**Problem**
From the entries, copy every line that carries the string "axis".

**Information**
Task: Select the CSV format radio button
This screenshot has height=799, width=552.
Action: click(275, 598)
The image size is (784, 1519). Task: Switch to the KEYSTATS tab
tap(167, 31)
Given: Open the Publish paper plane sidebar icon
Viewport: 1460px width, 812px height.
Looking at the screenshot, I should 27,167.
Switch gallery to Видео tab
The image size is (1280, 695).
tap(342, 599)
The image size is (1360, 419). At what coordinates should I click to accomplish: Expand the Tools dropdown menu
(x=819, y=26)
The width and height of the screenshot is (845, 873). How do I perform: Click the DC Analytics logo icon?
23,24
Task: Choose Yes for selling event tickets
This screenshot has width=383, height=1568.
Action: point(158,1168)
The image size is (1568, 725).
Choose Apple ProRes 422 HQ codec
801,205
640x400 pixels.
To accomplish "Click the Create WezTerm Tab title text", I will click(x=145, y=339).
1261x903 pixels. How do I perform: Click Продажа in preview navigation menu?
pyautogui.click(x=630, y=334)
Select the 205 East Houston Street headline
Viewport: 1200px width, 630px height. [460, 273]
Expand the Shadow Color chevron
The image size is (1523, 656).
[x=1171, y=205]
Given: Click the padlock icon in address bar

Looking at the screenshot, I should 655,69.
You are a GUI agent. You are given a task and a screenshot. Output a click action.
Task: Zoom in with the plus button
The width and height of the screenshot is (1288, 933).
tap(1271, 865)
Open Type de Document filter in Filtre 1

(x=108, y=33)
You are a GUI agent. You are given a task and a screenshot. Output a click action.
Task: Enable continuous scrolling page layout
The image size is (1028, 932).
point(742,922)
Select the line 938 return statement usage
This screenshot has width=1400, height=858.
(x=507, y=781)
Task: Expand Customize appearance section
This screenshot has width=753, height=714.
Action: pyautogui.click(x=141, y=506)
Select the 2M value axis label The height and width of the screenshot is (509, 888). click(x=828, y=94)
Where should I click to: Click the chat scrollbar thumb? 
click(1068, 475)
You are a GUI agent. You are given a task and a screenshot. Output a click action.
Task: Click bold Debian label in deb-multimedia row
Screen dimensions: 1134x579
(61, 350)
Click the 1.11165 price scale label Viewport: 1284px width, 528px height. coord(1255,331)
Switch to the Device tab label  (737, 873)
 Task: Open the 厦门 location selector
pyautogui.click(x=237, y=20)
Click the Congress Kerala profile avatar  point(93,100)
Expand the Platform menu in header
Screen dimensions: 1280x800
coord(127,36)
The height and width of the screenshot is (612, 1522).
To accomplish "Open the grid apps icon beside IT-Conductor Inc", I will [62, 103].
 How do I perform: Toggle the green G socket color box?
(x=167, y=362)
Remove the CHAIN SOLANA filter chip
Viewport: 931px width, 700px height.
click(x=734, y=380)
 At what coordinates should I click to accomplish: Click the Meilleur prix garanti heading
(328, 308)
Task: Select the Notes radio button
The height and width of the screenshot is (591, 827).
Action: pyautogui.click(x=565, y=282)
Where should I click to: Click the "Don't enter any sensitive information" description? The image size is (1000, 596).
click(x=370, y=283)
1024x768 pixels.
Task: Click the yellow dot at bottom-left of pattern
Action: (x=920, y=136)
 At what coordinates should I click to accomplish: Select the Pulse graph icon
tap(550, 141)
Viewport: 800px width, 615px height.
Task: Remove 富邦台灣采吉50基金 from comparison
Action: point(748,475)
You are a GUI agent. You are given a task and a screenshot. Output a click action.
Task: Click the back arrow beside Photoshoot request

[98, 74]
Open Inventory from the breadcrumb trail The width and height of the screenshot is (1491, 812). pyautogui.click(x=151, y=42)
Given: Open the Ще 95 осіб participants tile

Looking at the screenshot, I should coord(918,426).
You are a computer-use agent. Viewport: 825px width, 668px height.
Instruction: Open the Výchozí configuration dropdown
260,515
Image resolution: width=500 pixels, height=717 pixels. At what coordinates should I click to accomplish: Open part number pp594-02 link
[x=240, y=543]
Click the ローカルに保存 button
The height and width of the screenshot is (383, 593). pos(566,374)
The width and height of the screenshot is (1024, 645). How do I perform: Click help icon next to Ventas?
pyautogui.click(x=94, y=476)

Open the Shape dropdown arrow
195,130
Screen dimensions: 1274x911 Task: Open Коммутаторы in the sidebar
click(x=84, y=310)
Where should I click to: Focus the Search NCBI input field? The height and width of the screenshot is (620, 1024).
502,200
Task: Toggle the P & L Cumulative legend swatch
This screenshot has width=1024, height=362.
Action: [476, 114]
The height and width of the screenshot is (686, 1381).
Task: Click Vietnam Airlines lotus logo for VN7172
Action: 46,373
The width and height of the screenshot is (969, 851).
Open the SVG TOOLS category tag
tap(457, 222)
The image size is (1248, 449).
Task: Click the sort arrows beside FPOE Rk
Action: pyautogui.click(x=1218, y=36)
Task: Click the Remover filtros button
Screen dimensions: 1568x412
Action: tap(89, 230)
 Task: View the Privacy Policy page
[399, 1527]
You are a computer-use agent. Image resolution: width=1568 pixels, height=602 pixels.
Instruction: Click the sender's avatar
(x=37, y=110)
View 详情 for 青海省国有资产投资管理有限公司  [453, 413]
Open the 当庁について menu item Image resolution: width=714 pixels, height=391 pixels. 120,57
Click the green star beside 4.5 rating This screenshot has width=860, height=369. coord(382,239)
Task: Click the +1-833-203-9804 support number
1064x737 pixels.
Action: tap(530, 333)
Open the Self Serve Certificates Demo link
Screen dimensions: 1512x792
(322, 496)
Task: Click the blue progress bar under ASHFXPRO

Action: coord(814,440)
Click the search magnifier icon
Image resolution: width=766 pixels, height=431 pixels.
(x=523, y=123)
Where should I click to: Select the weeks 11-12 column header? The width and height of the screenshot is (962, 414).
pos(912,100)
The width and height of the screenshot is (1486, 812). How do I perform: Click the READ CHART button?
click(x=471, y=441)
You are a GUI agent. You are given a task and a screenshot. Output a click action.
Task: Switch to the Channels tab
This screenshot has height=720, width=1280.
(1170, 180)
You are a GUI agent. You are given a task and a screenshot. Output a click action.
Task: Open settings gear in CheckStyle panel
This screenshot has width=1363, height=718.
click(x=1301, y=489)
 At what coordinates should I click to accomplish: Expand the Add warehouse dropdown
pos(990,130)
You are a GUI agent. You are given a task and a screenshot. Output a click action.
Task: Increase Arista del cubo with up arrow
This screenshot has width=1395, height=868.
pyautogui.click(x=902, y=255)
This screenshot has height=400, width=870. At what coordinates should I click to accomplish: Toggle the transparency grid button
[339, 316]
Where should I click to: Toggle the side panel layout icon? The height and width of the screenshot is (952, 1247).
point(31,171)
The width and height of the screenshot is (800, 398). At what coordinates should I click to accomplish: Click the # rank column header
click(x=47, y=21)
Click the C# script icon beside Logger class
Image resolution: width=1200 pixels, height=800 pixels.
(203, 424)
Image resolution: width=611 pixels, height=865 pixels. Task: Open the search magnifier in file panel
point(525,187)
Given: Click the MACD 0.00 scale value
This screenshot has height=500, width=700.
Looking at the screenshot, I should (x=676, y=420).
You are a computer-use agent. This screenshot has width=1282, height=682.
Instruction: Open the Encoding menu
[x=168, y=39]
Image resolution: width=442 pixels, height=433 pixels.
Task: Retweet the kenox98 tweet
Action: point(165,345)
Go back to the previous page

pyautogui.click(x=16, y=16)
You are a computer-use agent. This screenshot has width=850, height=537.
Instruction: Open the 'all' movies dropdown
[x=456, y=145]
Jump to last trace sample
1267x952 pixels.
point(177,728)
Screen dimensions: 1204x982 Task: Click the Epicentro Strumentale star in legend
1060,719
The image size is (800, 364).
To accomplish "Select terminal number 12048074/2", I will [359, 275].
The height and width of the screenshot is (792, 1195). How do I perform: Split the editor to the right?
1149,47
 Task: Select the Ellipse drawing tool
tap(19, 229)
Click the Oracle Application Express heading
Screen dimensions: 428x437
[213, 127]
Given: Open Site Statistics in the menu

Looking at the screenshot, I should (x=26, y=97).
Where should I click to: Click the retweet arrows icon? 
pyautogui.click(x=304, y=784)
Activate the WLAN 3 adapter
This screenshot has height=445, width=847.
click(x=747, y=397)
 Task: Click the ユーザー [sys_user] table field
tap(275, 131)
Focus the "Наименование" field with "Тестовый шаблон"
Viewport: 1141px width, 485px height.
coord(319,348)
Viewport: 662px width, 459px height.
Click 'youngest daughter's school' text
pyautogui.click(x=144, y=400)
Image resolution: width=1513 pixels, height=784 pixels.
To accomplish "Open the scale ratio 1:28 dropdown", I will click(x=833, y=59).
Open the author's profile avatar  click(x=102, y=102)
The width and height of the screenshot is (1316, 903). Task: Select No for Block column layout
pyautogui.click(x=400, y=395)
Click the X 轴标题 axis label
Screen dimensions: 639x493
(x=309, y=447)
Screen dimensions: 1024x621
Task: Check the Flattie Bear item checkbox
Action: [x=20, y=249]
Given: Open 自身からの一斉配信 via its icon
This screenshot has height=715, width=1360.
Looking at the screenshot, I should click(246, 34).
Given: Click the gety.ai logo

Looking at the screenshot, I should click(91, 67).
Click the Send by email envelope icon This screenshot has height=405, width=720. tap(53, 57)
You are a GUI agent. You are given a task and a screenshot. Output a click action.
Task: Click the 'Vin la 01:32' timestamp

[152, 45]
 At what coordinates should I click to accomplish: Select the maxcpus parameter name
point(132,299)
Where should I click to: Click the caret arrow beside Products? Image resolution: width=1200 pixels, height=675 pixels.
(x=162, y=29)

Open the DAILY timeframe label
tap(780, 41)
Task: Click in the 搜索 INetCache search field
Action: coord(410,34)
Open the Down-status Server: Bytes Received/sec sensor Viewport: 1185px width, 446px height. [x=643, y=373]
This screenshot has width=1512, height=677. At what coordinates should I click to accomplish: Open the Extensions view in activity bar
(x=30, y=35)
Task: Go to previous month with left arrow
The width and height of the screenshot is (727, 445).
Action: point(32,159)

**Written reply**
Select the 2M value axis label The height and width of the screenshot is (509, 888). click(x=828, y=94)
Click the X 轴标题 axis label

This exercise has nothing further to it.